Beaucoup plus pour certains que pour d’autres, certes, mais, comme dirait le sage, chacun son lot dans cette existence. Ceci dit, la colère et le sens des frictions font partie des rites ramadanesques marocains. En dehors de tous ces atavismes qui font partie de notre quotidien, ramadan est une très bonne occasion de faire un petit bilan très salutaire : une remise en question sérieuse, une critique de ses choix et de ses modes de vie et de pensée, un élan de partage et de solidarité avec les autres, sans oublier de prendre ce mois comme une chance unique pour prendre soin de sa santé. Cela passe par une bonne alimentation, par du sport sans exagération, le tout dans la modération, mère de toutes les logiques, surtout quand les finances affichent rouge. Alors, contre mauvaise fortune, bon cœur.

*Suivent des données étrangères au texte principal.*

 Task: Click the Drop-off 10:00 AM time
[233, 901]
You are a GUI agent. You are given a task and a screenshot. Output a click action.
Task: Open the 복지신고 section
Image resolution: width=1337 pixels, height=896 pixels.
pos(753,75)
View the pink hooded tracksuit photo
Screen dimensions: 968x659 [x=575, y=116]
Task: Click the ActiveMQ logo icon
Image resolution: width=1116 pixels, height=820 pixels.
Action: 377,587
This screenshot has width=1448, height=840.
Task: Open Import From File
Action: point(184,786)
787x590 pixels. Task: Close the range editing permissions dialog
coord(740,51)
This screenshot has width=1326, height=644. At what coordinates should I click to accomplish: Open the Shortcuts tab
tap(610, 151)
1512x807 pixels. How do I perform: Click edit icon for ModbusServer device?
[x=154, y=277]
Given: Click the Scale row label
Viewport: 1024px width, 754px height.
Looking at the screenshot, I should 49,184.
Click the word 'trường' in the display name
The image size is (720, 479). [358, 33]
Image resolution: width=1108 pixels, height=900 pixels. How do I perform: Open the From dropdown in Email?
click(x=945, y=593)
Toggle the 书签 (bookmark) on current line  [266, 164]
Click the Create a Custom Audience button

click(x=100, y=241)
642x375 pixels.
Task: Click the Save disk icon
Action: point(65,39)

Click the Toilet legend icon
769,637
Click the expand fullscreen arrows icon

Ce mois est le moment propice pour se recueillir, pour faire le vide, pour ressourcer l’âme par la lecture, par la beauté des arts, par la culture, par le goût des belles et profondes choses que cette vie nous offre, même si la récession nous frappe de plein fouet et qu’on ne voit pas encore le bout de cette crise qui lamine par le bas les franges les plus démunies parmi nous. Mais, ce mois peut donner de la force pour tenir, pour supporter et pour être à la hauteur de ses exigences face à l’adversité.
Cela génère une belle énergie et des vibrations si positives qu’elles vous placent dans un état de félicité sereine. Cela lave le cœur de ses scories. Cela nous débarrasse d’un cumul de onze mois d’excès, d’erreurs, de faux pas et d’hésitation. Ramadan a cela de puissant, c’est qu’il porte en lui le secret de se dépasser dans les belles choses. C’est un sacerdoce d’une grande simplicité et d’une profonde liberté. Il faut le vivre dans la fluidité, dans la douceur, dans l’acceptation du destin et de ce mal qui nous frappe de plein fouet, mais qui est aussi le déclencheur d’une nouvelle philosophie d’être à la vie et aux autres. Une conduite qui élève l’esprit dans une rencontre unique avec soi et avec le divin en nous.